Paper Money and Inflation
The gold standard (or some form of money based on an underlying commodity), was the money of choice for hundreds of years. Today, the world’s currencies are all so much paper. Persistent inflation, a phenomenon not known to earlier generations of Americans, has become a commonplace and accepted reality.
It is truly staggering to consider the depreciation of the world’s currencies in the twentieth century. Even the almighty dollar has lost tremendous amounts of value. As Lord Rees-Mogg wrote in his column for Strategic Investment, “In the last 88 years, since the start of the First World War, the strongest currency has been the US dollar. Even the dollar has not been a good store of value. The purchasing power of the dollar has depreciated over 90 percent since the beginning of the last century, and, at current low forecasts of inflation, it will depreciate by another 90 percent by the end of this century.”

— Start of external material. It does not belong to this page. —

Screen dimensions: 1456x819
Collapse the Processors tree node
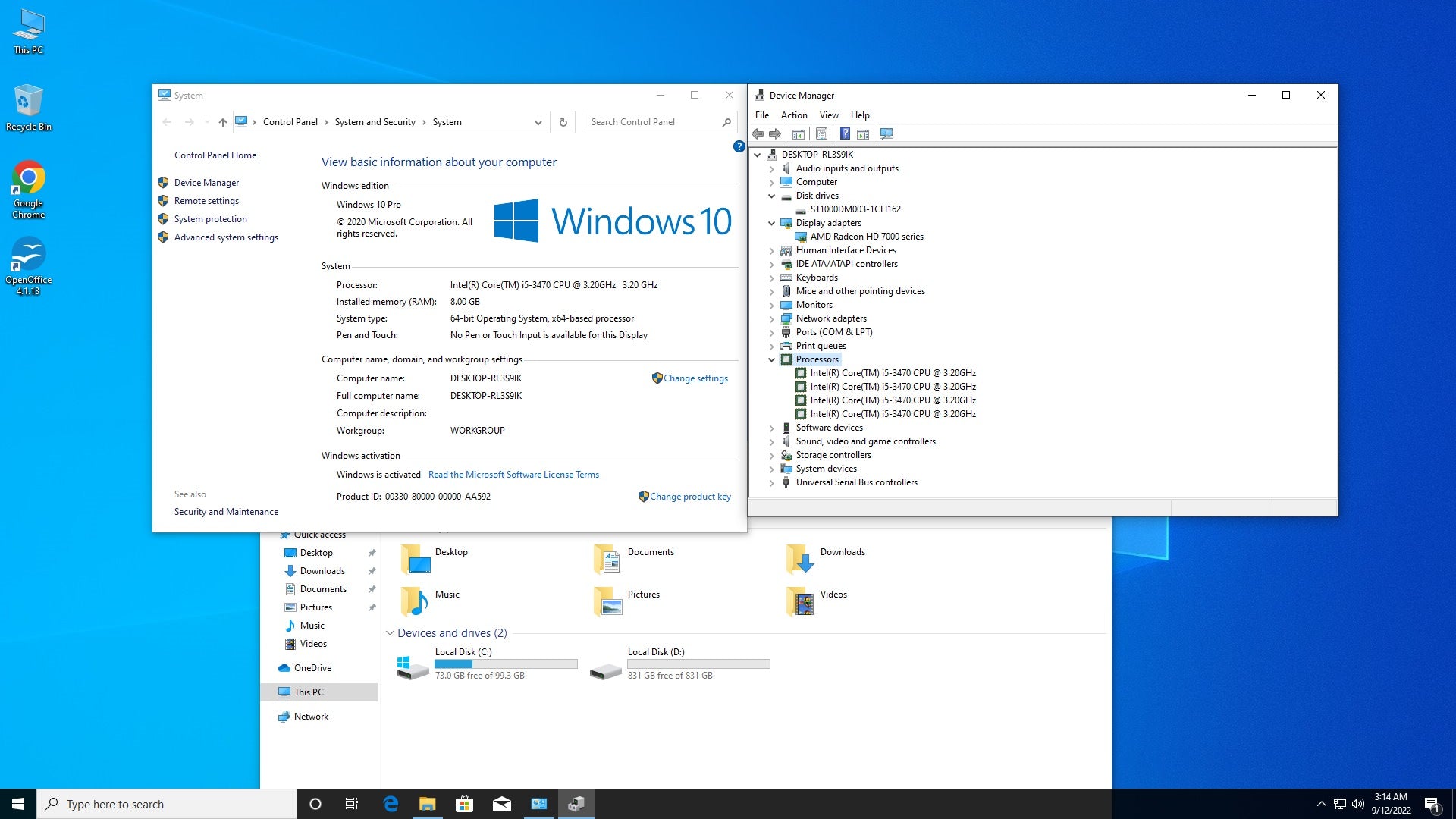pos(772,359)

And keep in mind that we are talking about the dollar here, which has been the best of the paper currencies. This persistent inflation forced some tectonic shifts in the debt markets during the twentieth century that forever changed it from what went before.
The threat of inflation led to the extinction of long-term corporate bonds, which were popular in the early twentieth century. Bonds with 100-year terms were not uncommon. Making such commitments is surely difficult to fathom for American investors today, who have grown accustomed to inflation and, indeed, have grown to accept it.

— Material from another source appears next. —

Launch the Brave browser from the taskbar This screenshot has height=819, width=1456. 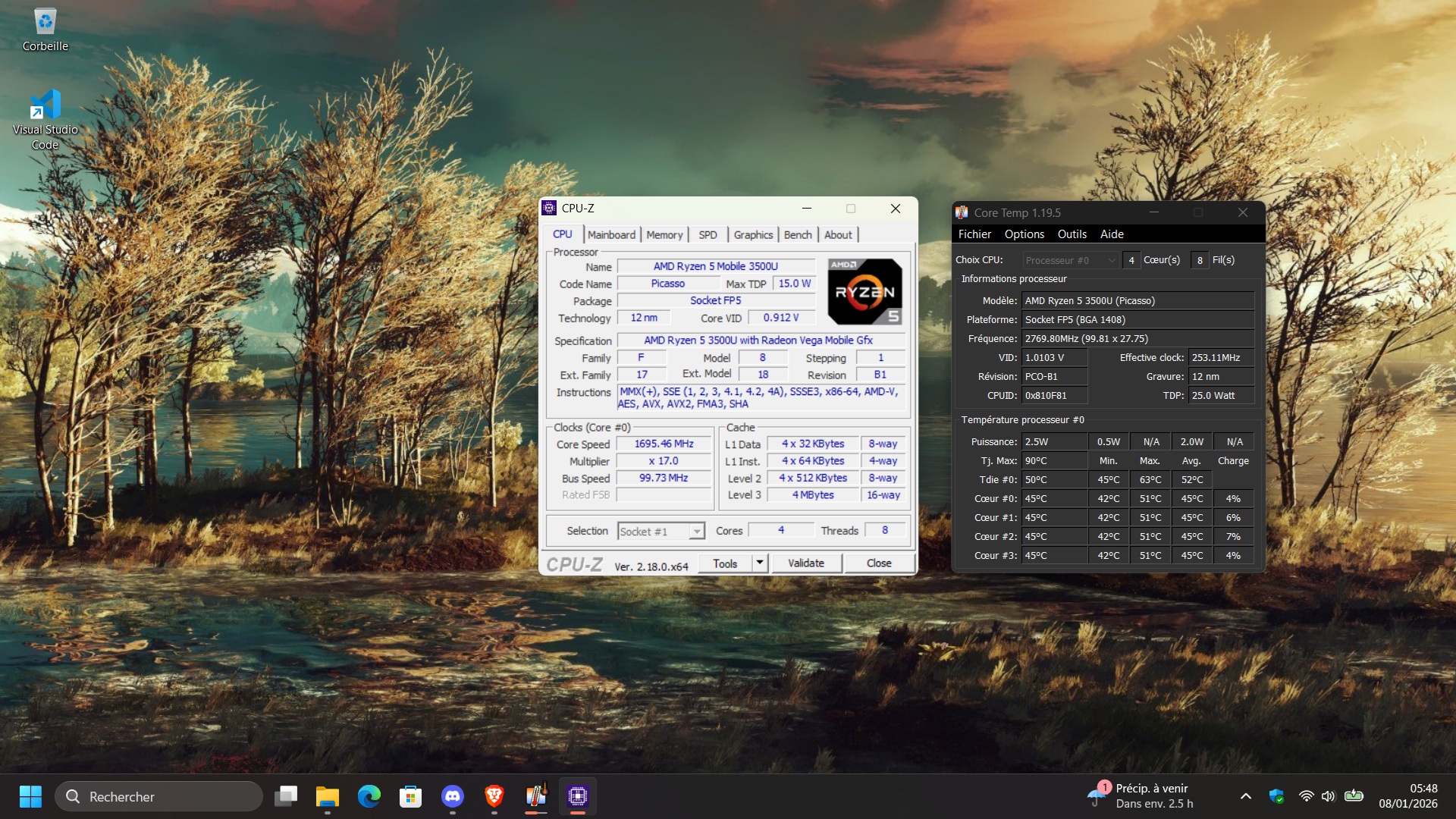click(x=494, y=796)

But the investors of the early twentieth century had no such experiences. They were just as accustomed to deflation, which often followed the inflationary booms of the nineteenth century. As an extreme example, the years 2361 and 2862 represent maturity dates for two railroad bonds issued in 1900. However, even as late as 1960, it was still common for corporate bonds to carry maturity dates of twenty to forty years into the future.

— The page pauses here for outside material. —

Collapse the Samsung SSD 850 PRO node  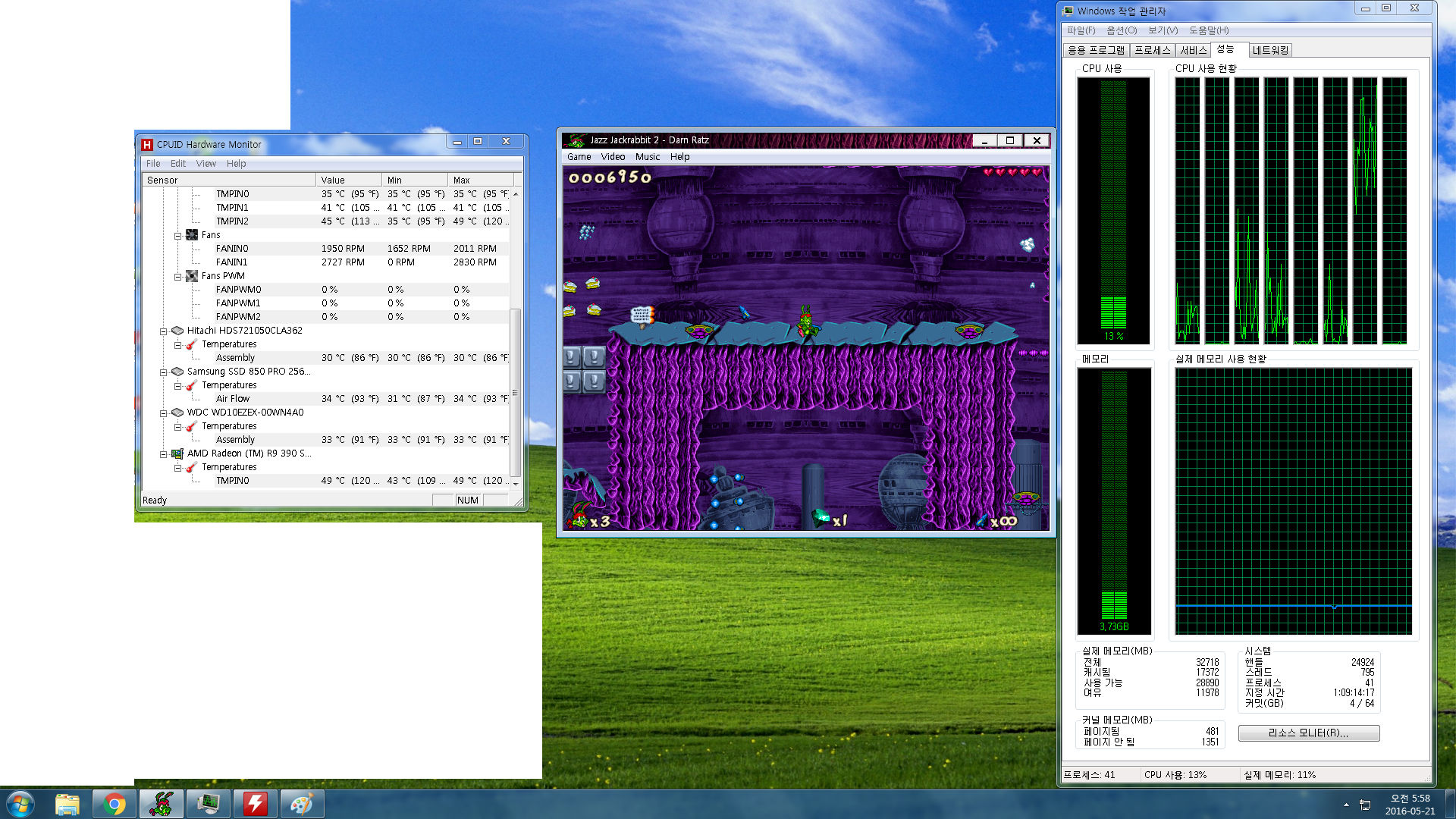(x=163, y=372)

Another shift was the change in peoples’ perceptions of government debt. Looking back, Homer notes that “the nineteenth-century American concept that the national debt is temporary and must all be redeemable and redeemed at an early date has changed.” Indeed, government debt has become a permanent part of American politics and markets. Not only government debt itself, but also the quasi-government debts of the government sponsored enterprises (GSEs) such as Fannie Mae continue to grow.
Learning from History
The lesson of this eclectic view into the past is to be wary of inflation, even when it does not seem immediately threatening, and points to the inadequacy of trying to get a handle on inflation by trying to read the bond markets.
Currently, there is an ongoing debate as to what the world will likely experience going forward—inflation or deflation. There are good arguments in both camps, but the inflationary forces are ingrained in the monetary system. They are politically more palatable, and they continue the powerful historical trend of all paper currencies losing value over time.